Top of Records shown

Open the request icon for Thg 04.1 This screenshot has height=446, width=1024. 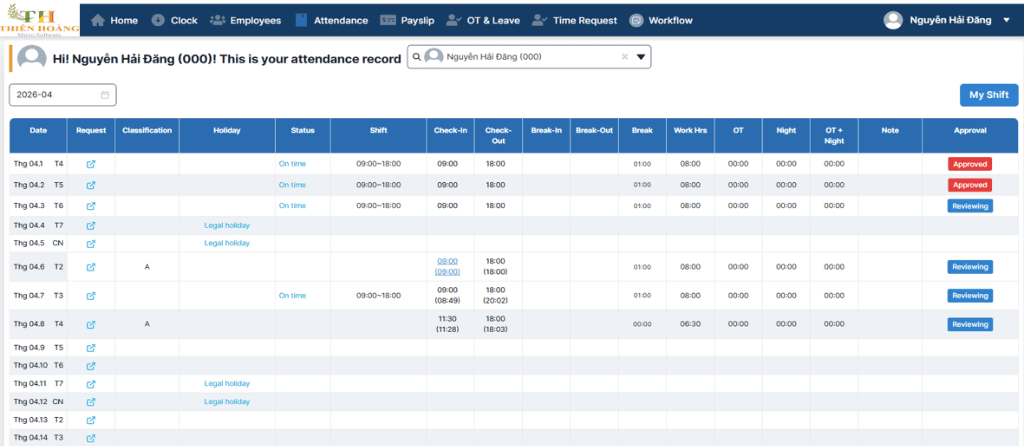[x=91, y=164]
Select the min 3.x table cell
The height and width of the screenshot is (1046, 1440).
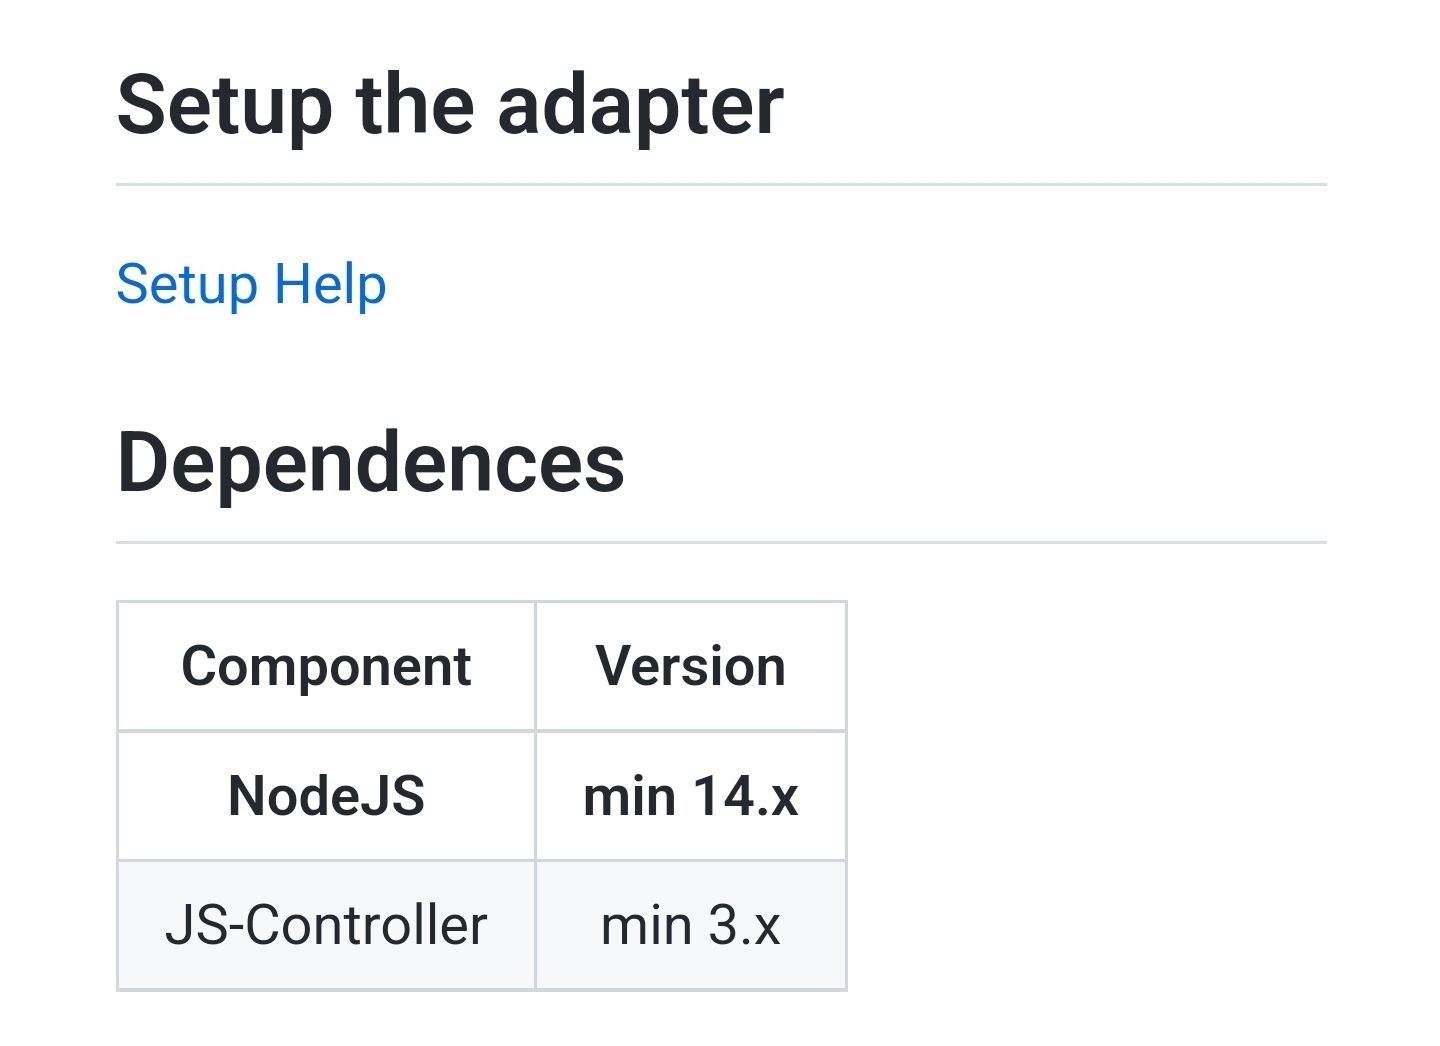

Bottom of Records shown
Top of Records shown

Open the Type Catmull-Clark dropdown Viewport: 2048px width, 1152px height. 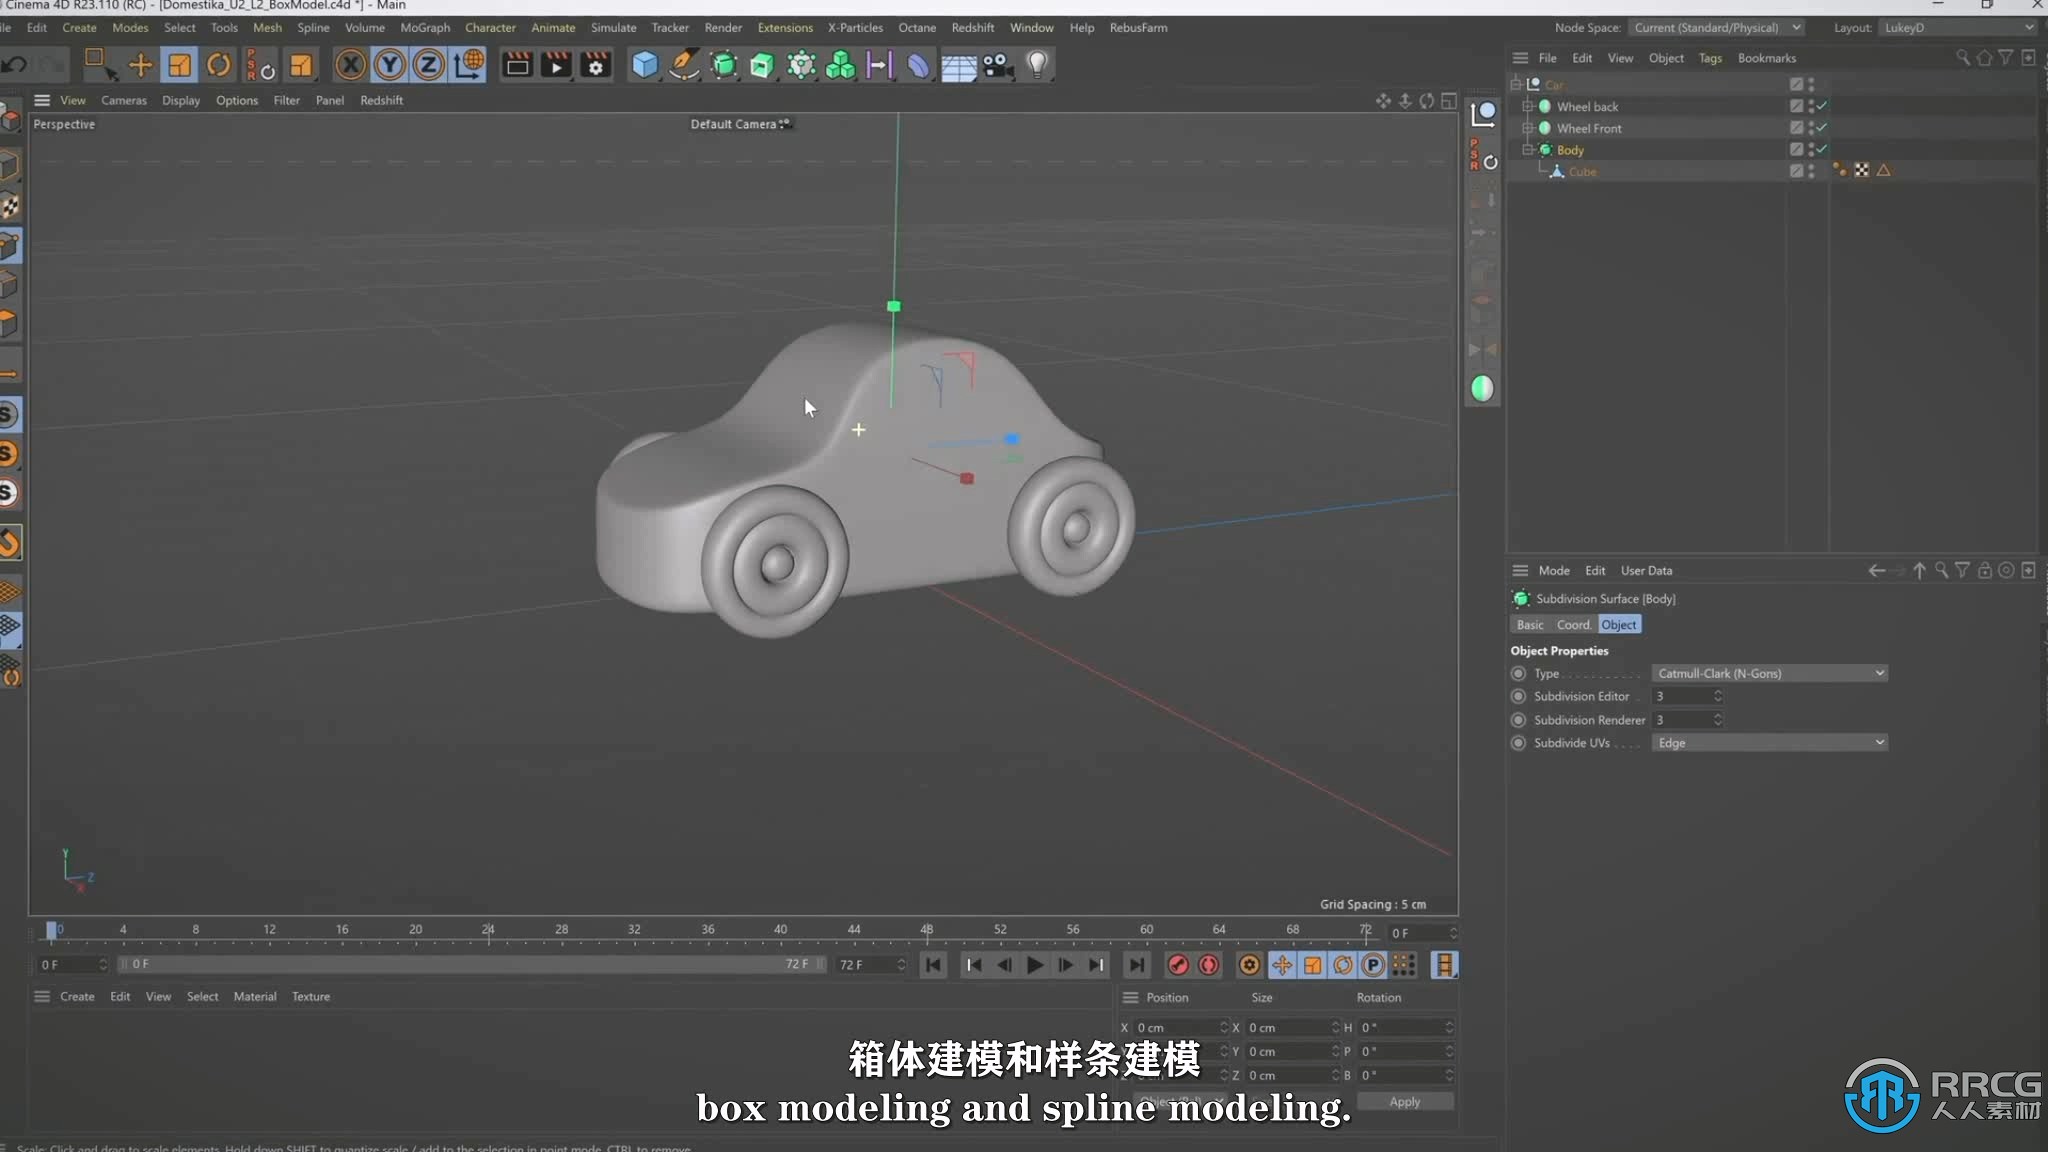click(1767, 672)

Bottom of Records shown
Top of Records shown

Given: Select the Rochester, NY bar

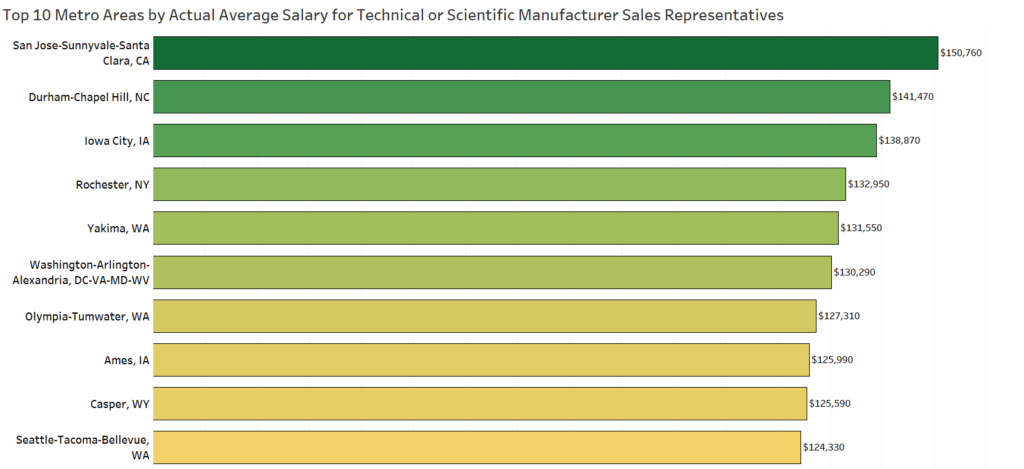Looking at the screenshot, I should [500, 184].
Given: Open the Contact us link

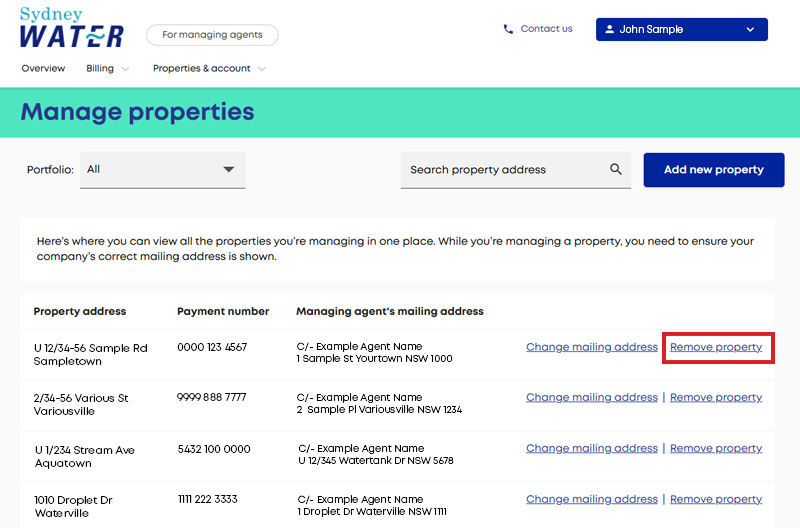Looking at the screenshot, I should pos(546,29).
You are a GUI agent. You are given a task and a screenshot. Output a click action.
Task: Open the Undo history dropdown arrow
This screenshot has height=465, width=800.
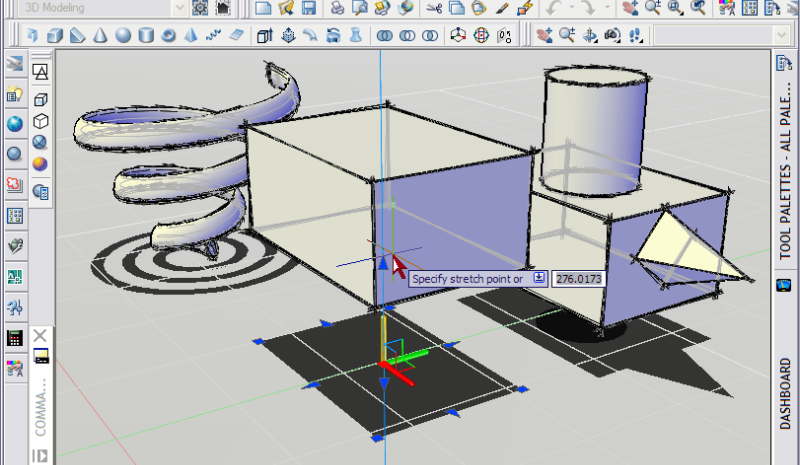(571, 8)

Bottom of Records shown

Requirement: Could you set down, exactly as written, the lines above between the one holding "Select the min 3.x table cell" and the one holding "The height and", inclusive, and nothing more?

Task answer:
Select the min 3.x table cell
The height and width of the screenshot is (1046, 1440).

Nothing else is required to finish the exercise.